──────── PROVIDED ENTRIES

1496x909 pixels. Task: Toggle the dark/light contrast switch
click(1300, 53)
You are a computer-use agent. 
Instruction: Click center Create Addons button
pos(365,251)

────────────────
──────── PROVIDED ENTRIES

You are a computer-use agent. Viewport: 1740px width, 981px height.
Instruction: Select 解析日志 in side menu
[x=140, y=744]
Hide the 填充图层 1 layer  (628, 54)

────────────────

Out of the material above, output word for word the line with "You are a computer-use agent. Viewport: 1740px", the line with "Hide the 填充图层", and all lines between them, with nothing else.

- **SOLUTION TO THIS EXERCISE**
You are a computer-use agent. Viewport: 1740px width, 981px height.
Instruction: Select 解析日志 in side menu
[x=140, y=744]
Hide the 填充图层 1 layer  (628, 54)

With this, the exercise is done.